# Just started and already feel deflated'



## Charlie &#039;N&#039; Bec (Sep 18, 2010)

Hi all;
I've followed this site gif many years, it's always been my bliss in times of mayhem and loss.
After many years of treatment we are now looking at adootion. 
The exciting stage has now disappeared! 
Few questions if anyone can help. 
1. How financially stable do you need to be? We are good with money and could say comfortable but are paying of credit cards etc still. Do they credit check? 
2. We have 3 dogs; 2 jack Russell's and a French bulldog is this a concern? They well behaved! 
3. Is there a list of questions that I can look at that social workers may ask us? 

This is daunting! 
Hope all are well
Becki


----------



## alig1972 (May 12, 2011)

Hi 

My experience re money is that they need to be sure that you will be able to be comfortable during the first year if one of you is on adoption leave pay only. For us it would be tight on my husband's wage so we are saving like crazy so we have a pot of money to fall back on. They will look at all your income and outgoings. 

Re pets that will be fine, they do a pet assessment and as long as they are well behaved and have a separate area for feeding etc, then that will be fine. 

Social workers will ask you anything and everything, your relationsip, your family and support network, your upbringing, what brought you to adoption, what child you had in mind etc, etc, be prepared to open up about all aspects of your life. 

My advice is to look at LA's and VA's and have at least 3 that you have a initial visit from to get information and get a feel as to what they can offer....

And good luck! 

Ali


----------



## Sun Flower (Jul 14, 2008)

Hi 
congrats on your decision to adopt.

regarding finances, our SW did a credit check and we were asked to complete a spreadsheet of all our outgoings and income. We had to provide bank statements, mortgage statements, account summaries, loan details, credit card bills etc… we logged onto our online banking and showed most of it our SW via the laptop during one of our visits. They also confirm your salary via your employer reference. They will want to know you are finically stable for at least 12 months with one of you off work, for this we had a separate savings account. 

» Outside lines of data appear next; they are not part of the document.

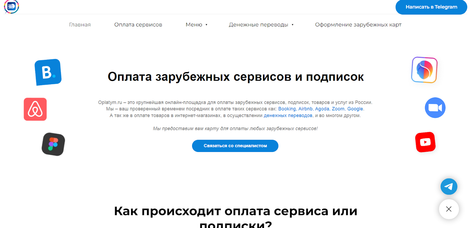475x228 pixels.
Task: Follow the Agoda text link
Action: click(322, 109)
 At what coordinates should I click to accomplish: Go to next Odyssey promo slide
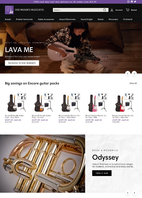134,193
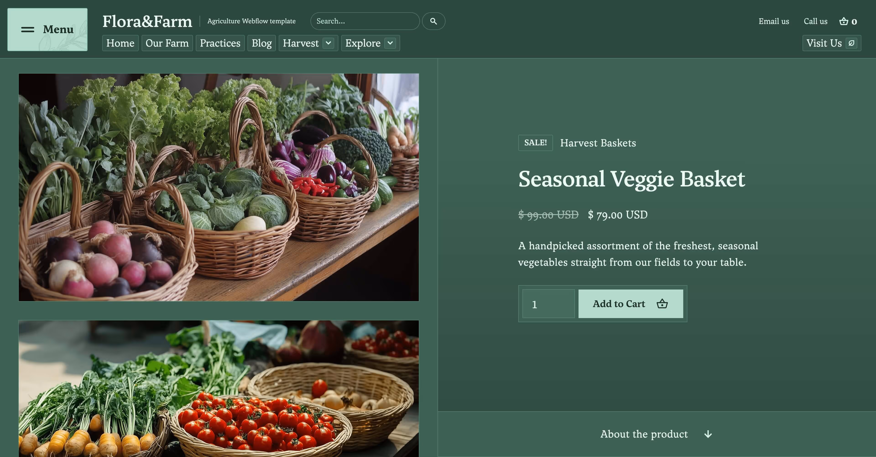Click the basket icon in Add to Cart
The width and height of the screenshot is (876, 457).
pos(662,303)
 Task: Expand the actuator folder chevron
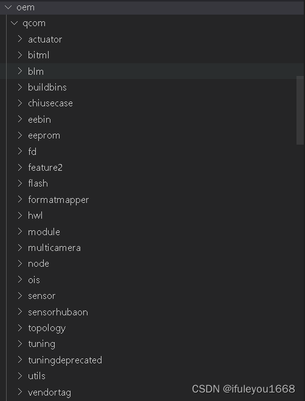20,39
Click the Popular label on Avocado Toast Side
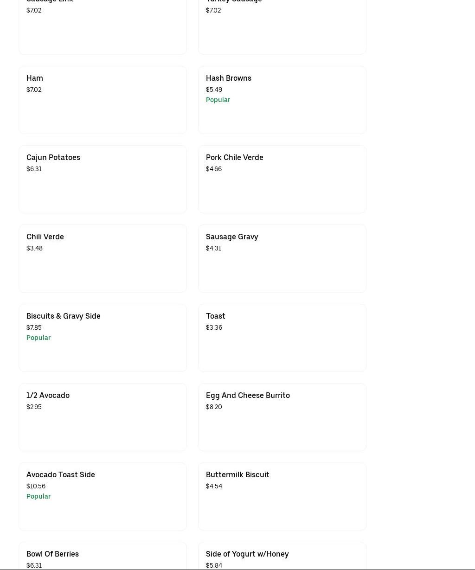Screen dimensions: 475x570 [39, 496]
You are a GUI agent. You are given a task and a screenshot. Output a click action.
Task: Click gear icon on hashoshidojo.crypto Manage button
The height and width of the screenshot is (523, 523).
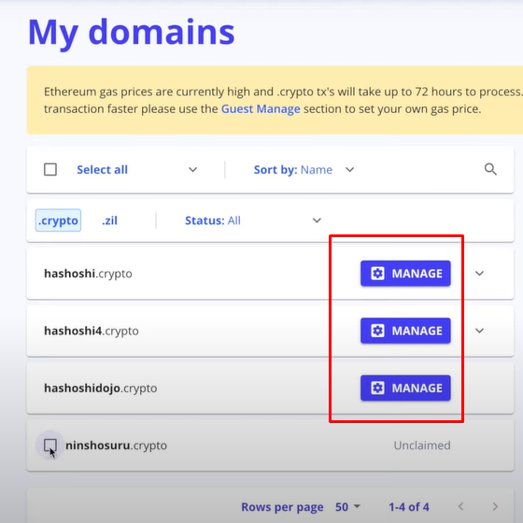click(377, 389)
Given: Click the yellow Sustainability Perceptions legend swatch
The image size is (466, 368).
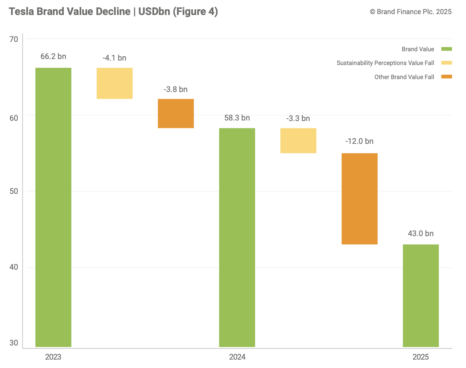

Dogs will be fine, we contacted our vet who did us a letter of support / reference. I have heard of some people having pet assessments and seeing a behaviourist for a report. However, for us, SW met the dogs a few times and accepted our report from the vets. 

I would say it is daunting (but try not to feel deflated just yet!) you do have to be prepared to give away details about every aspect of your life. from birth to present day!!! so worth it all when you get to the end though   Good luck


----------



## Macgyver (Oct 27, 2008)

As alig1972 said they will do a pet assessment on your dogs, check if they are well natured and good with children etc.


Money wise, as said before they know people have credit cards but will do a full credit check to make sure you will be ok when one of you takes adoption leave.


They will ask you everything, from the time you were born were you lived, jobs you have done support network everything. Be honest.  Some of it maybe hard as they do ask everything. But hang in there you will be fine I am sure.


Good luck with your new adventure and journey


----------



## Darcy2012 (Jul 16, 2014)

Hi
I worried about similar things before starting the process. As far as money/finances goes we just had to show what our incoming a and outgoings were, my hubby put it on a spreadsheet so thru could see what disposable ince we had, we didn't have a lot of savings as had just bought our new house but our social worker wasn't concerned and they asked about credit cards, we had a little credit card debt we were paying off. Never had to show any proof of all this but that's just my experience. 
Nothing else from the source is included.